A twisting tale of court intrigue and forbidden love in the palaces, taverns and theatres of Jacobean London, with a cast of kings and queens, philosophers and playwrights, high-born aristocrats and low-born poisoners, and an astonishing suite of historical characters like Ben Jonson and William Shakespeare, James I and Anne of Denmark, the murderess Frances Carr and even Pocahontas, all told through the funny, ironic, self-aware voice of the world-changing Francis Bacon himself, THE DANGEROUS KINGDOM OF LOVE is both a darkly funny satire on liberalism and a tragic love story about the corrosive effect of power.

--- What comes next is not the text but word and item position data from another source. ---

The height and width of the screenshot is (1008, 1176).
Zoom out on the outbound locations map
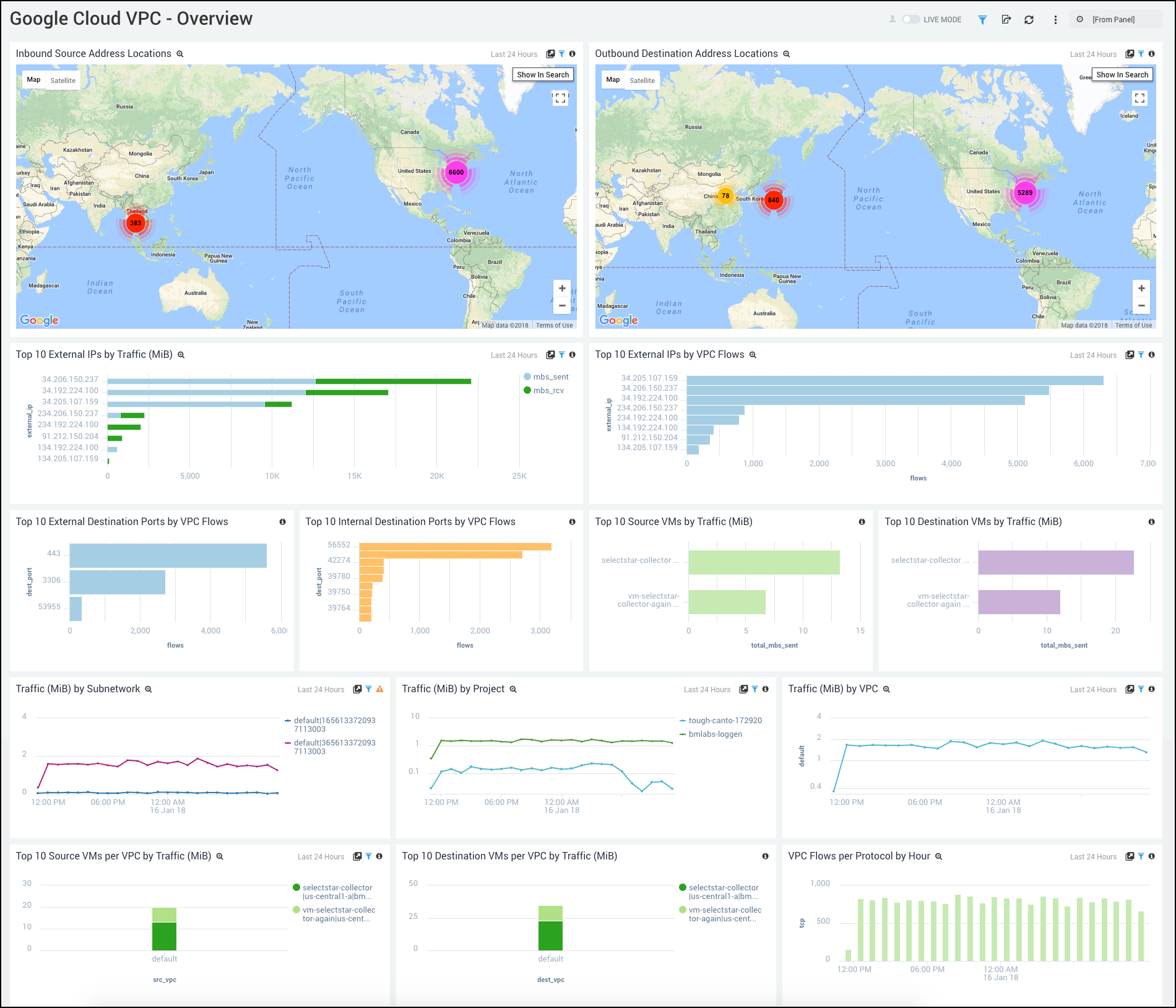click(1141, 305)
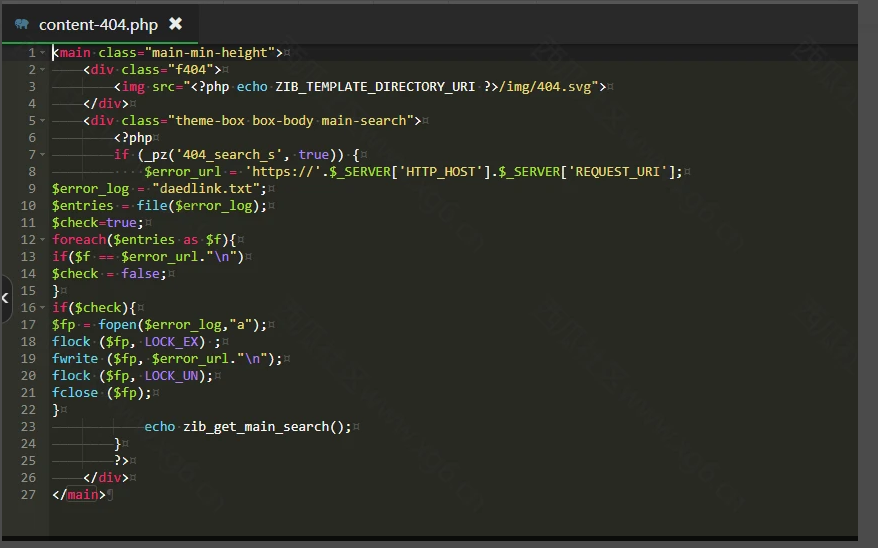878x548 pixels.
Task: Fold the foreach loop on line 12
Action: tap(42, 239)
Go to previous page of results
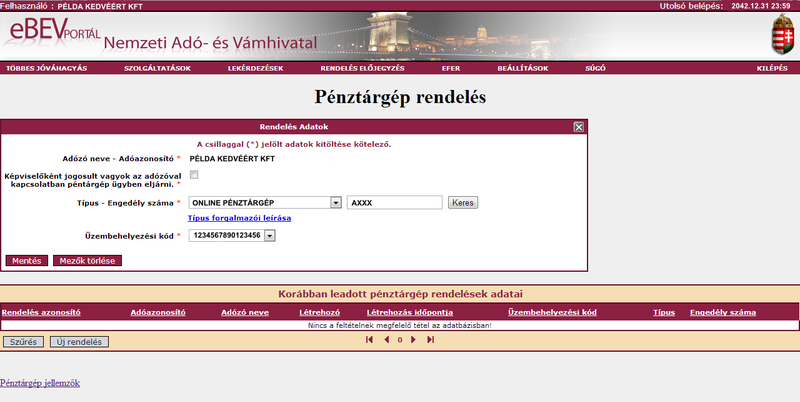 click(387, 340)
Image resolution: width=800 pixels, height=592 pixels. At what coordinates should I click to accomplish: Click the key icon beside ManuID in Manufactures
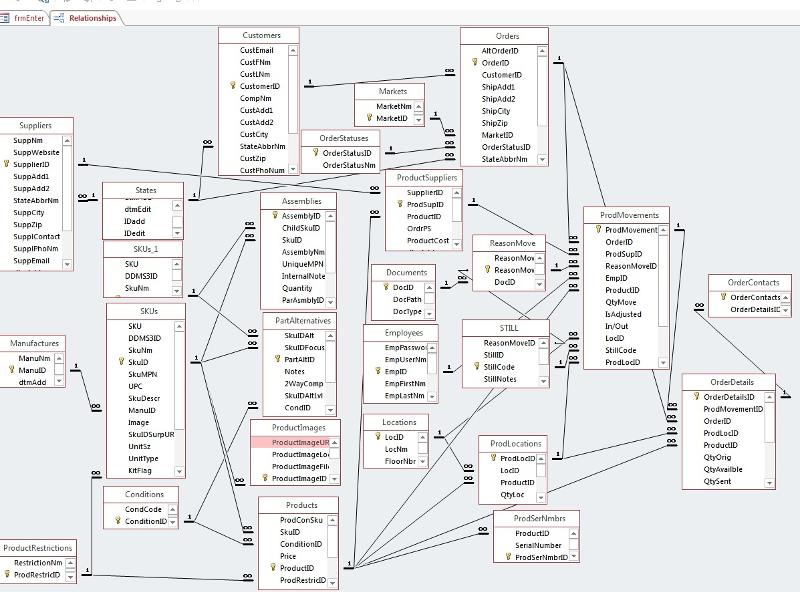(11, 369)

© Neil Blackmore 2021 (P) Penguin Audio 2021

Reviews

  • Witty, original and clever, this tale of Jacobean power and lust is a blast.
    The Times, Best Historical Fiction Novels

About the author

Neil Blackmore

Neil Blackmore is the author of five novels. His work has been acclaimed for its radical redrawing of the historical fiction form and the parameters of queer historical fiction. His third novel, The Intoxicating Mr Lavelle, was shortlisted for the Polari Prize for LGBTQ+ Fiction, and he has been celebrated as 'one of the most original voices in historical fiction today' (The Times). He lives in London.